Take education. One-third of unmarried people 25 and older in 2011 were high-school graduates. A single female high-school graduate is more likely to be a single mother than her college-educated counterpart.
Then there’s race. Both Hispanics and African Americans are Democratic-leaning groups with large and growing populations of single women. Hispanic and black single women are also more likely to be mothers than other ethnicities. And voting rates over the years differ among women of different ethnicities: The number of white women voting in recent elections has remained steady, while turnout among Asians, blacks, and Hispanic women has steadily grown.
And let’s not forget age. In the cultural imagination, all single women may be Girls, but single women are a growing segment at the older end of the spectrum. As the number of Americans older than 65 grows, so does the number of older unmarried people; in 2009, 17 percent of single people were senior citizens. Though 64-year-olds are surprisingly fond of Beyoncé's music, they're less concerned about birth control or the establishing their first career. But women are more likely to outlive their male counterparts, making living on a single income more of a concern.
Believers in the Beyoncé voter point to Virginia’s 2013 governor’s race as evidence. Democrat Terry McAuliffe branded his opponent Ken Cuccinelli a part of a “Republican war on women” and emphasized GOP efforts to restrict abortion in the state en route to winning single women by 42 points.
Does that prove Watters' theory? I think there's a strong argument that bigger economic factors underly these dynamics and explain them.

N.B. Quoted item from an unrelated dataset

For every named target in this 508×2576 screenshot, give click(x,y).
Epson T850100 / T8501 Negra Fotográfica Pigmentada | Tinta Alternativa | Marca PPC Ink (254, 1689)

There are 89 unmarried men for every 100 women. By the numbers, it isn’t easy for a heterosexual woman to find a mate. Even if she were able to, marriage has been delayed to historic levels. Marriage is expensive, and single women are avoiding it at historic levels, no small thanks to the increasing liberalization of social norms and unmarried cohabitation.
So what is the secret to "getting" single women? Younger single women were caught in the throes of a recession, amassed a mountain of student debt, and are now struggling to pay their rent or attempting to pay off mortgages for homes, just like their male counterparts.

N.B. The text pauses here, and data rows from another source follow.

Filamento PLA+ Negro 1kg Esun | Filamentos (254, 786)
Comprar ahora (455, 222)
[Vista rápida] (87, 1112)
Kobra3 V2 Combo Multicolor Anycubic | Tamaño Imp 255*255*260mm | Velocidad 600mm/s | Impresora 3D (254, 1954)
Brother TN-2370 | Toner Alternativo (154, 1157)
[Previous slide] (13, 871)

While many women do care a great deal about contraception and equal pay, the biggest concern most women have right now is how the leaders we elect will create a job-friendly environment. Since single women earn less than single men and married women, their jobs are extremely important, especially if they're trying to get health insurance for themselves and/or their children. They were hit especially hard by unemployment during the Great Recession. And job security isn't just on the minds of 20-somethings: Senior single women are facing increasing economic insecurity too. In other words, birth control isn't what will get single women (or for that matter, anyone) to the polls come November. It's jobs and economic stability.